| Set task |
Render the rows from the line that holds "You are a computer-use agent. The" through the end of the rows, inclusive, as a JSON list of strings with one string per line and no blank lines. Leave the pictures out.

| Input data |
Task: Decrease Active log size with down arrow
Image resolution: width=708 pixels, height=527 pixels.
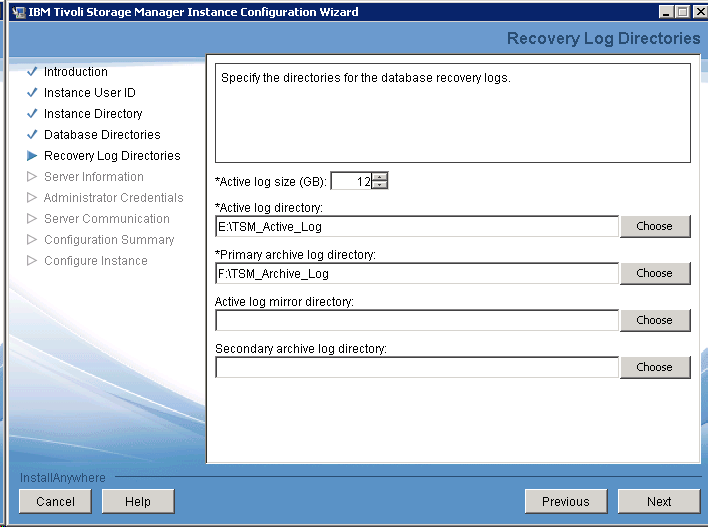Action: pyautogui.click(x=380, y=185)
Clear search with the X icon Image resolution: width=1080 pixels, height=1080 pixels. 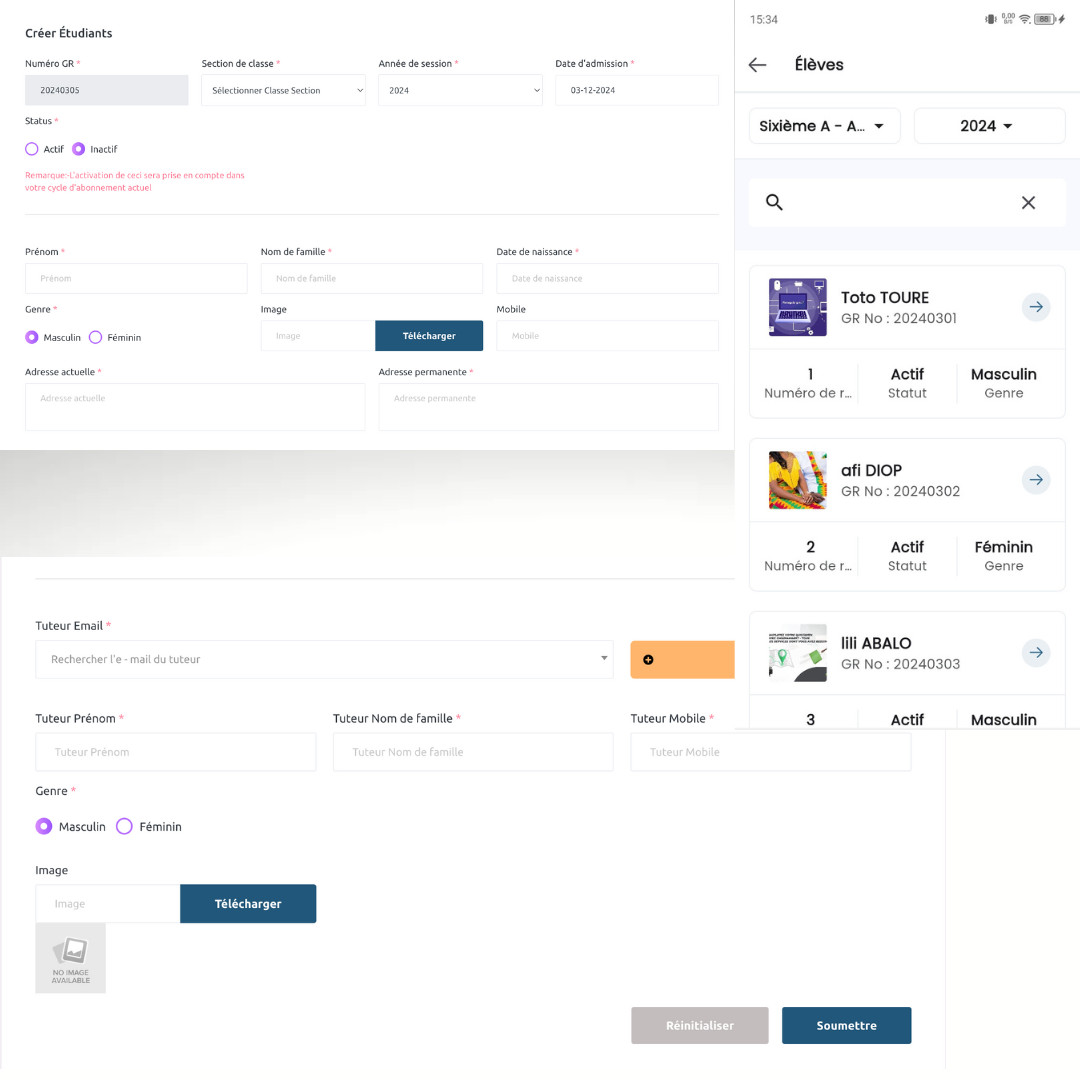tap(1028, 203)
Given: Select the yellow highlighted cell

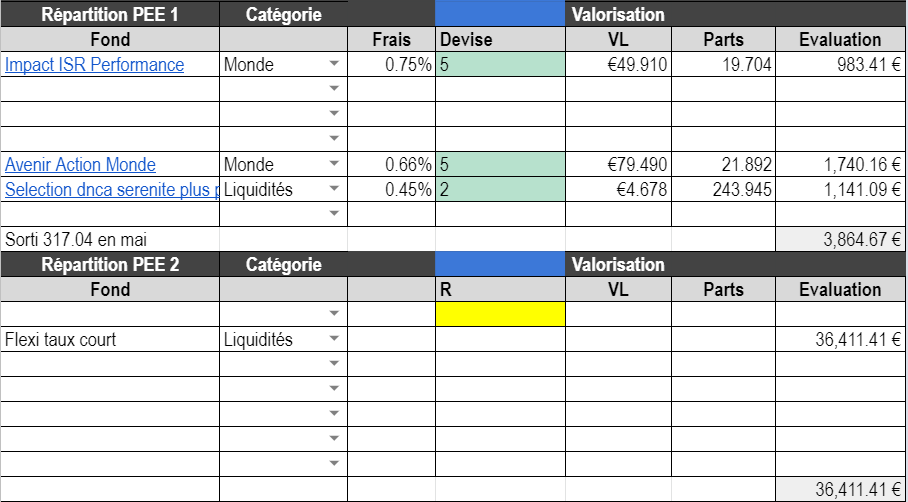Looking at the screenshot, I should [500, 314].
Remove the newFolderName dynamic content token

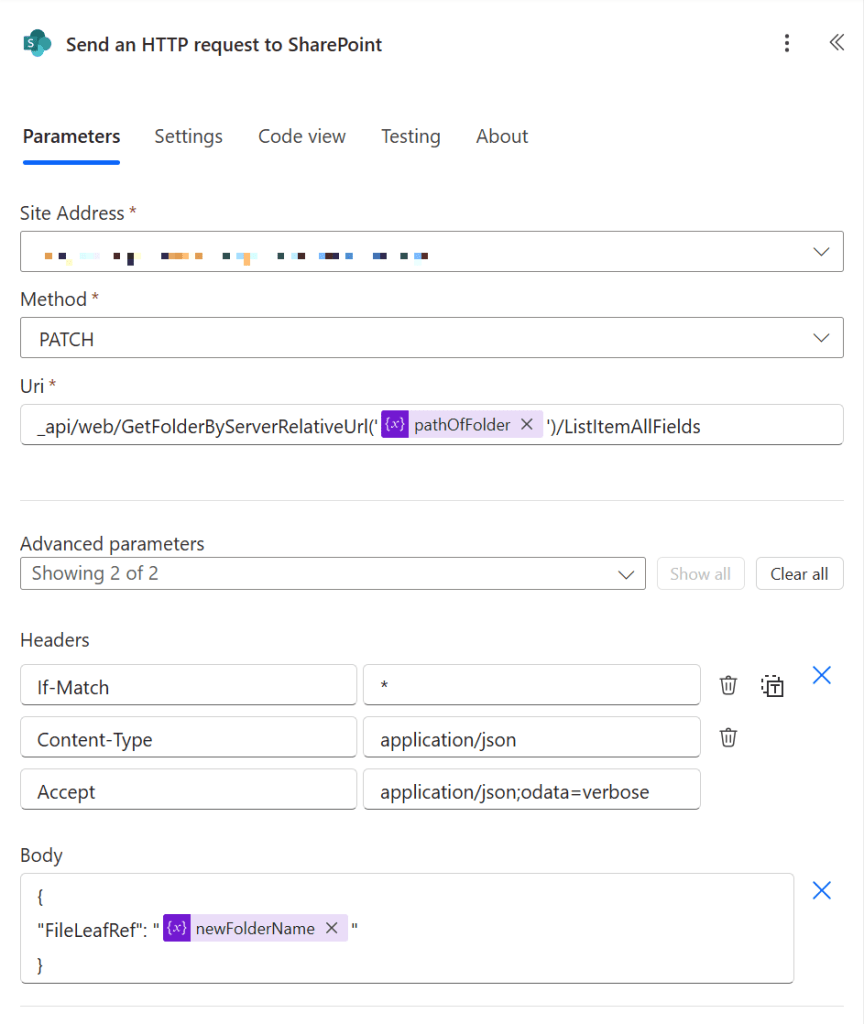331,928
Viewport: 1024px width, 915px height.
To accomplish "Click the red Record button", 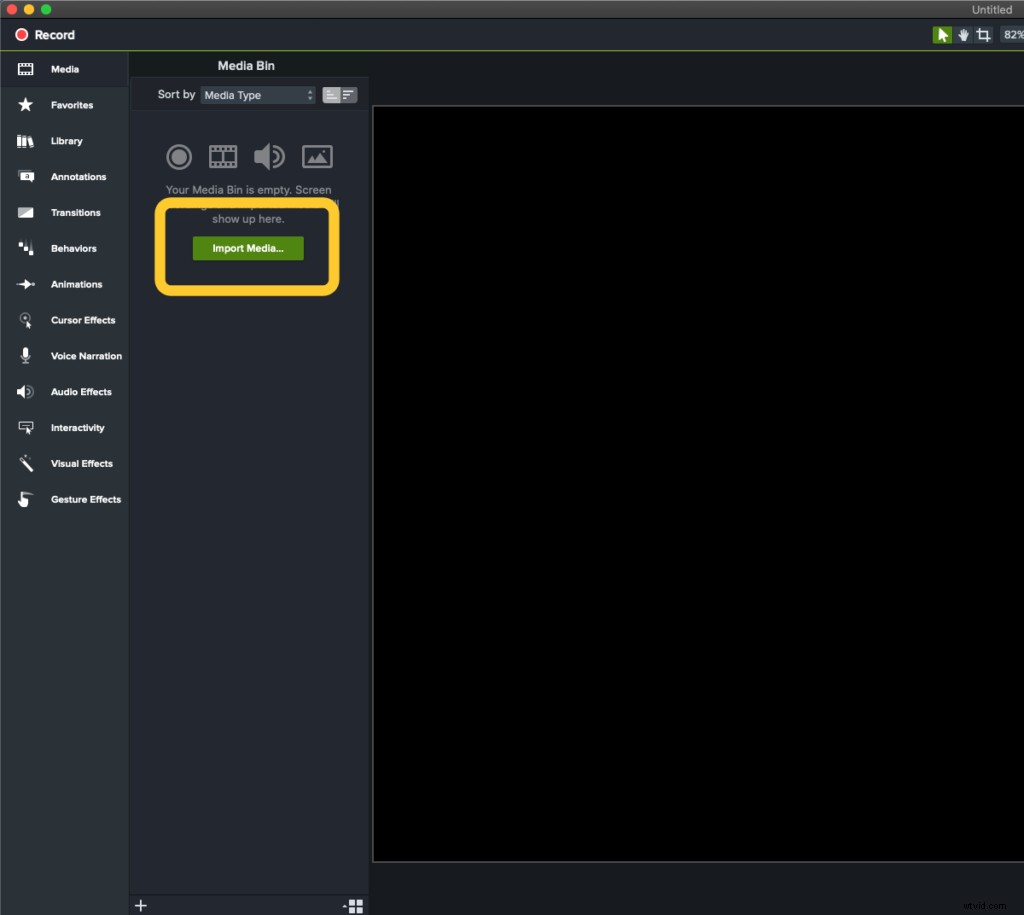I will point(20,34).
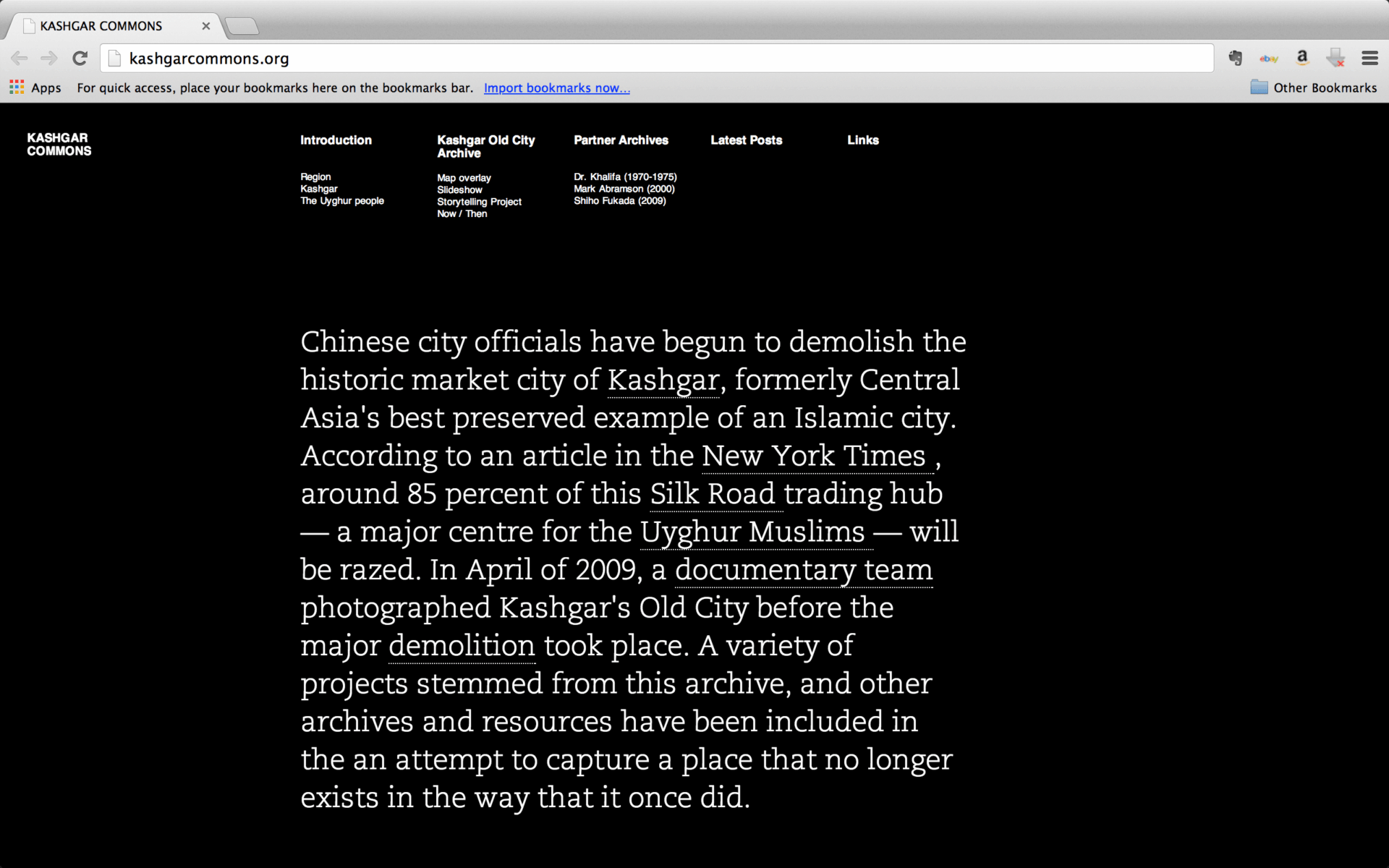The image size is (1389, 868).
Task: Click the page icon in the address bar
Action: pos(114,58)

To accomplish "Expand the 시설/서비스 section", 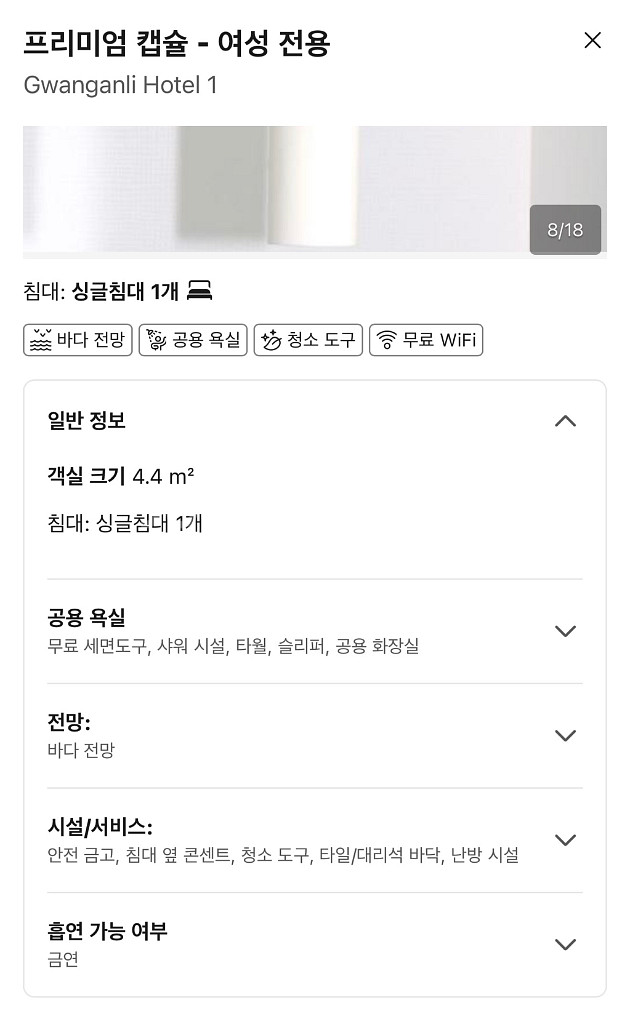I will (x=567, y=841).
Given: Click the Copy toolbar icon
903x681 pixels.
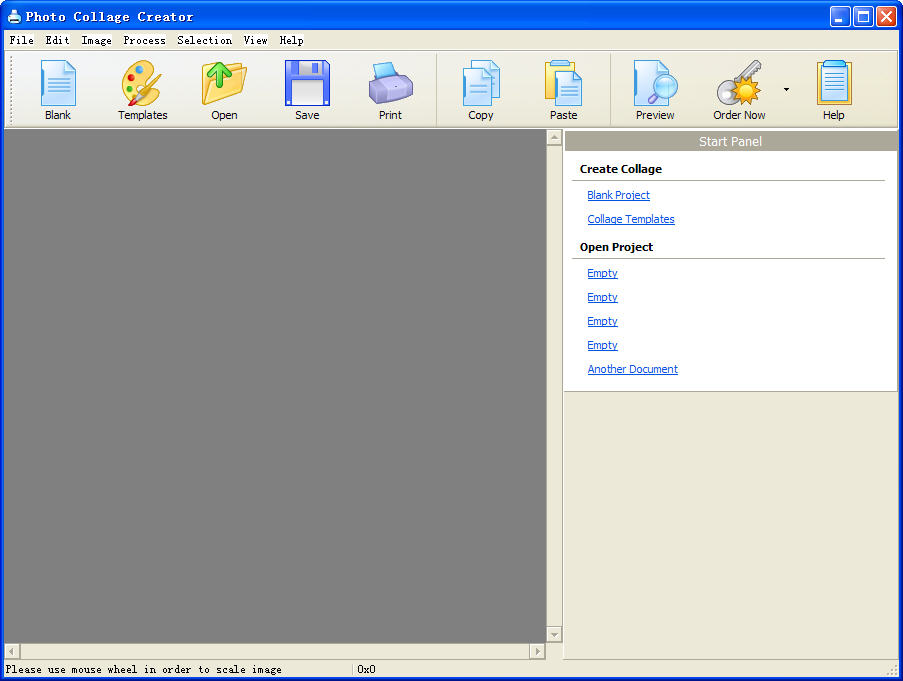Looking at the screenshot, I should tap(481, 84).
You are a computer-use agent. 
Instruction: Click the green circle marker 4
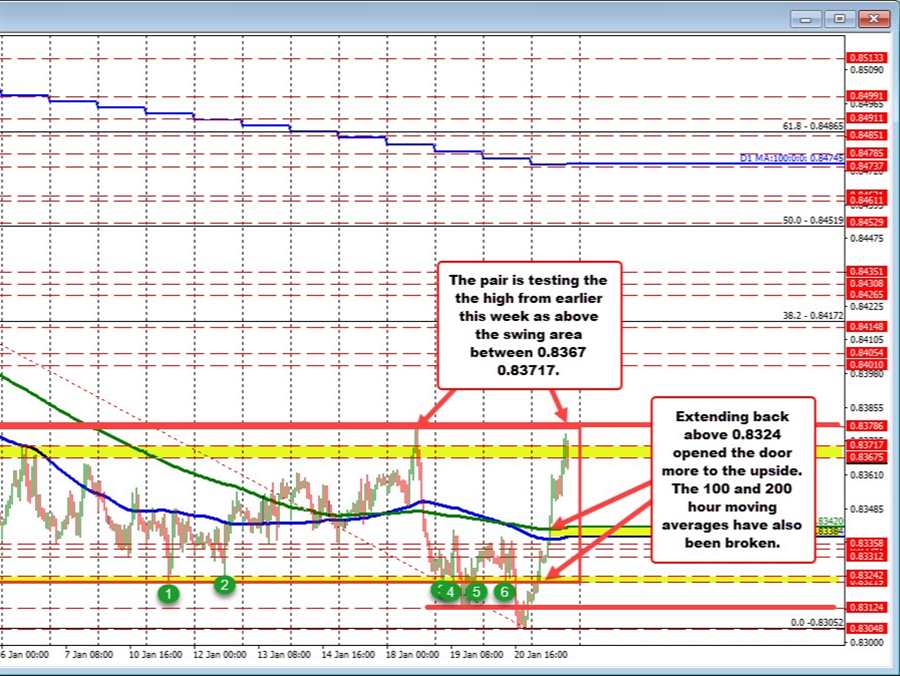click(x=451, y=592)
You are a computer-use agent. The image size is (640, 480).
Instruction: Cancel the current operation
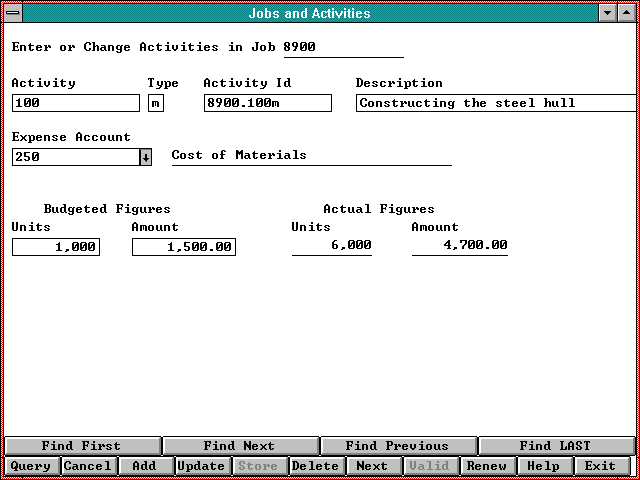87,466
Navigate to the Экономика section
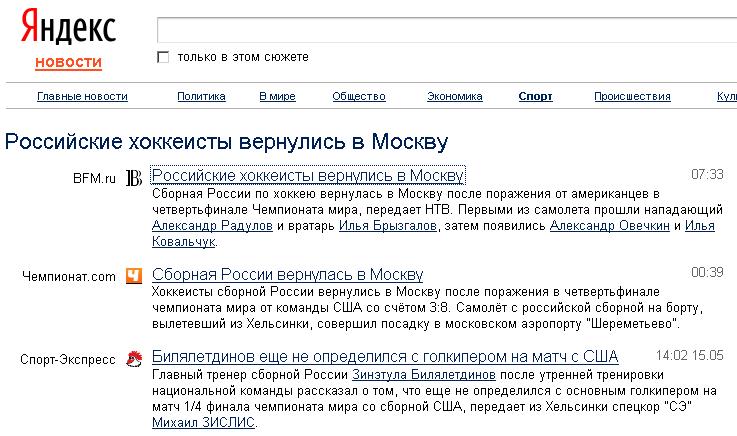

| Task result |
[
  "You are a computer-use agent. The image size is (640, 480).",
  "Instruction: Cancel the current operation",
  "87,466",
  "Navigate to the Экономика section"
]